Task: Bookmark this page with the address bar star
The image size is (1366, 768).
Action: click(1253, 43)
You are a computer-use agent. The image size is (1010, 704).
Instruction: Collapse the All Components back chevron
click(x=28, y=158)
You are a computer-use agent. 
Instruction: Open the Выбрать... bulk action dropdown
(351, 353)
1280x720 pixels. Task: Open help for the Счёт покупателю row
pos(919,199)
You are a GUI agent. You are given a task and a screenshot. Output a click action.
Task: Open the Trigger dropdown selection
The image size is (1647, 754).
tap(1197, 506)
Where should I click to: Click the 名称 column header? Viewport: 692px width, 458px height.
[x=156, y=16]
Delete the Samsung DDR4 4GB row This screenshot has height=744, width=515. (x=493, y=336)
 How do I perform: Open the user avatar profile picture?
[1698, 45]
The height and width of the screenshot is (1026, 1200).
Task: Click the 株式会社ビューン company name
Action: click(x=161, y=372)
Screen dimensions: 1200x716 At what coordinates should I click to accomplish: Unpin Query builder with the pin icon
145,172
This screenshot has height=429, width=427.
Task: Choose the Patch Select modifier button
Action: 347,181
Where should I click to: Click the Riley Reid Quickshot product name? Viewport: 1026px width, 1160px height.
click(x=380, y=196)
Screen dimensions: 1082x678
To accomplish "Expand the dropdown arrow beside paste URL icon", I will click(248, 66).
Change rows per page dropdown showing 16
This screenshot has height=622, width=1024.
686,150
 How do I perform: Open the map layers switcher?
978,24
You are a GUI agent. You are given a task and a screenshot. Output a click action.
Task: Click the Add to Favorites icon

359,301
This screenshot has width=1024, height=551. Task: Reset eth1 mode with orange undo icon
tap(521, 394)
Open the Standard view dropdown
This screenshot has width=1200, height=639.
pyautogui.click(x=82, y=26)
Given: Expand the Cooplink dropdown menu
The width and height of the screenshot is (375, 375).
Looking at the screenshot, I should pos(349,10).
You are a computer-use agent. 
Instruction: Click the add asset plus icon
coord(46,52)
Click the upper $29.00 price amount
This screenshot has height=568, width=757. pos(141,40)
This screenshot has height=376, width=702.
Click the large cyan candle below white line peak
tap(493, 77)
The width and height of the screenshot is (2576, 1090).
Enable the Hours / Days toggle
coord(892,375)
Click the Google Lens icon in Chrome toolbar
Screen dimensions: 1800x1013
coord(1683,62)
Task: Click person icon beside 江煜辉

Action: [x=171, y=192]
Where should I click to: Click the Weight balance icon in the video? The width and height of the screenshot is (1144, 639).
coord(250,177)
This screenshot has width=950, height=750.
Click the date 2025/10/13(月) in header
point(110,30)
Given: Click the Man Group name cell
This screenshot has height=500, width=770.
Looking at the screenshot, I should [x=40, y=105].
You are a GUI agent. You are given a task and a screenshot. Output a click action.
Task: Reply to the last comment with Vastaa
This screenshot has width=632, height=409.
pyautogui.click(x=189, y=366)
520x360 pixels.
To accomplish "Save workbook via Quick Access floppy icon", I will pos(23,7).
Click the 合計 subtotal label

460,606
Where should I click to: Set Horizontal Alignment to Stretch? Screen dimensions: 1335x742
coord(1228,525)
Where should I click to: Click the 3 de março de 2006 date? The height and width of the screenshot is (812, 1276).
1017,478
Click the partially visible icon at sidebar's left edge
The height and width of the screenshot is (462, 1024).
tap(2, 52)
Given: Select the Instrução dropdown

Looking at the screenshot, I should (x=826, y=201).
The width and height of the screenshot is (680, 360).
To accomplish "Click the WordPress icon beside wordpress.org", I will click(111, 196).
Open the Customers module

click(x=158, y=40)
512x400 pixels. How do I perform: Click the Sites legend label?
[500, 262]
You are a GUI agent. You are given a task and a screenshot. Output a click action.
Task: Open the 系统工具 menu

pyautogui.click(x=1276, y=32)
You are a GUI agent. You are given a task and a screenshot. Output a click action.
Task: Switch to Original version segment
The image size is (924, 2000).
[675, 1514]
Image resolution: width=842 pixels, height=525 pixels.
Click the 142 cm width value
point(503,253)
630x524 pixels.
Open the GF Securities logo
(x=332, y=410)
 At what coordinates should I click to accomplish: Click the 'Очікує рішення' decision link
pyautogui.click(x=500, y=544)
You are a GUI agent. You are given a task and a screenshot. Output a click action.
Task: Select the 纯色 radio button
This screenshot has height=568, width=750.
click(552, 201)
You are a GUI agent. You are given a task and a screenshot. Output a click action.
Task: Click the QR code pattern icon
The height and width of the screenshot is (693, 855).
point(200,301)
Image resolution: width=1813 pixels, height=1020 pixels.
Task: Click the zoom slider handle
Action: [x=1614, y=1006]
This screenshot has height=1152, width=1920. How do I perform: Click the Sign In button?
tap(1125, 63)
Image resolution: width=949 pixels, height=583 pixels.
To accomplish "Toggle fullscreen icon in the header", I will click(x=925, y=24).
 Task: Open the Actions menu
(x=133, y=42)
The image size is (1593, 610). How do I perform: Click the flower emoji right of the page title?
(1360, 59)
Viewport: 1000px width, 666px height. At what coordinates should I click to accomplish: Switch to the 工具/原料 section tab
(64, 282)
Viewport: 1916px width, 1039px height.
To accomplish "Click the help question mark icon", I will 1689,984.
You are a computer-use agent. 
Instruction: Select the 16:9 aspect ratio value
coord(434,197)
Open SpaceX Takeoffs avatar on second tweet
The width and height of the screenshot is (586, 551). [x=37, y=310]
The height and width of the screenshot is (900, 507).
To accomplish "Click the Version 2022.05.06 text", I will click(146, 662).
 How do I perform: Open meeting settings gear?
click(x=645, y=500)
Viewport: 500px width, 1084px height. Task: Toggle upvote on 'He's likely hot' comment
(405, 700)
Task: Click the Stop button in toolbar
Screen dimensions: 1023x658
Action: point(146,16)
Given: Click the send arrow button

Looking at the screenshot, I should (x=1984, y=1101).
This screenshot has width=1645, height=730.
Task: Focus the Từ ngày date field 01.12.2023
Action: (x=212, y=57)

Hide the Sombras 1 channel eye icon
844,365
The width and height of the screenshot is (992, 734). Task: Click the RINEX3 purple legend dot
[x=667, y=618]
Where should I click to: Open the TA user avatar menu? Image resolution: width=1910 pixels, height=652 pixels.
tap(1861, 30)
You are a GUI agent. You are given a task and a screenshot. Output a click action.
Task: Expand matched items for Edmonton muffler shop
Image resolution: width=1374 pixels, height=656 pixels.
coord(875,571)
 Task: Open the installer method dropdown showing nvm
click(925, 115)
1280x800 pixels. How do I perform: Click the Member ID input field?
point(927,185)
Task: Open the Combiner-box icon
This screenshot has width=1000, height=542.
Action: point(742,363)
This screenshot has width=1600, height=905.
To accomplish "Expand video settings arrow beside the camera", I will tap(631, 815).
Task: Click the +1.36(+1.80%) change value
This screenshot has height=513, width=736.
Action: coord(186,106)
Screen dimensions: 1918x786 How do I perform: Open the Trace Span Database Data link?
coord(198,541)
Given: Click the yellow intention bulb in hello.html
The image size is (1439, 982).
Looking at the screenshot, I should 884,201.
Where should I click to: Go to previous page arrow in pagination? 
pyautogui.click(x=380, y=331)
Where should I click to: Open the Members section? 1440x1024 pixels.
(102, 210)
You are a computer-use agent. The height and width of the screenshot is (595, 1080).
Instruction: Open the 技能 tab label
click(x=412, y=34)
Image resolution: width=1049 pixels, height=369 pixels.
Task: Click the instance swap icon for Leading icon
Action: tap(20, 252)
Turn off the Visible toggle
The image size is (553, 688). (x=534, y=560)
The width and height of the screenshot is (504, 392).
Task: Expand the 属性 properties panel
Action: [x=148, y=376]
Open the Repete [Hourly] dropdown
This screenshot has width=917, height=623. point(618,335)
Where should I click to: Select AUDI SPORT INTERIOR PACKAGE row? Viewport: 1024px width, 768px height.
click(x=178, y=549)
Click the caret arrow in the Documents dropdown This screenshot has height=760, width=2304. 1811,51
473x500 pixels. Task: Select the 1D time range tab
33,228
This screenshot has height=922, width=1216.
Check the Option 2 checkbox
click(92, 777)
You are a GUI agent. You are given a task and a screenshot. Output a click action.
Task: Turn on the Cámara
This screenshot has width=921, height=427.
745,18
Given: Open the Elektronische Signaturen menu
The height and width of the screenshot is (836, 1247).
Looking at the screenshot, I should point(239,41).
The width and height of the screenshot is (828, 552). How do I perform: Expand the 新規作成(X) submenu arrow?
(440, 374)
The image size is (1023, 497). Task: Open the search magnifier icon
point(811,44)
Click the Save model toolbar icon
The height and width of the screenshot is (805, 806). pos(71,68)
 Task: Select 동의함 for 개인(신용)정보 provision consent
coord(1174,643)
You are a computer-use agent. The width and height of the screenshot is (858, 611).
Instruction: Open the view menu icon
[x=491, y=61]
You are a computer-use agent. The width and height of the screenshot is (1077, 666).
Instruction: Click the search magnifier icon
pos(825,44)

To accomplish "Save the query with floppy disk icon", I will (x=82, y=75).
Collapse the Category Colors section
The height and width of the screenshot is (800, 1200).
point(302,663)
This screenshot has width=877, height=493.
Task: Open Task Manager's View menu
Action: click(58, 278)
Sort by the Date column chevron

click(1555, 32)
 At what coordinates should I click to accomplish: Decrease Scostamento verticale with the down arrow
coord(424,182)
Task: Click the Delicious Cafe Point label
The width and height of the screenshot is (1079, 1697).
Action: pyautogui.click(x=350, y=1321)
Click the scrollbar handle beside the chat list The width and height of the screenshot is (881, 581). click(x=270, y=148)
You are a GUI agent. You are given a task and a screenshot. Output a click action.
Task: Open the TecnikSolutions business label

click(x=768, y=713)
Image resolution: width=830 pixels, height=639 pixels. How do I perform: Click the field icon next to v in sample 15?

_ _ _ _

== ASSIGNMENT ==
Above are the records; print exactly the lines from the line with "Task: Select 동의함" to the line with "Task: Click the Delicious Cafe Point label", including both, and nothing else.

== ANSWER BOX ==
 Task: Select 동의함 for 개인(신용)정보 provision consent
coord(1174,643)
You are a computer-use agent. The width and height of the screenshot is (858, 611).
Instruction: Open the view menu icon
[x=491, y=61]
You are a computer-use agent. The width and height of the screenshot is (1077, 666).
Instruction: Click the search magnifier icon
pos(825,44)

To accomplish "Save the query with floppy disk icon", I will (x=82, y=75).
Collapse the Category Colors section
The height and width of the screenshot is (800, 1200).
point(302,663)
This screenshot has width=877, height=493.
Task: Open Task Manager's View menu
Action: click(58, 278)
Sort by the Date column chevron

click(1555, 32)
 At what coordinates should I click to accomplish: Decrease Scostamento verticale with the down arrow
coord(424,182)
Task: Click the Delicious Cafe Point label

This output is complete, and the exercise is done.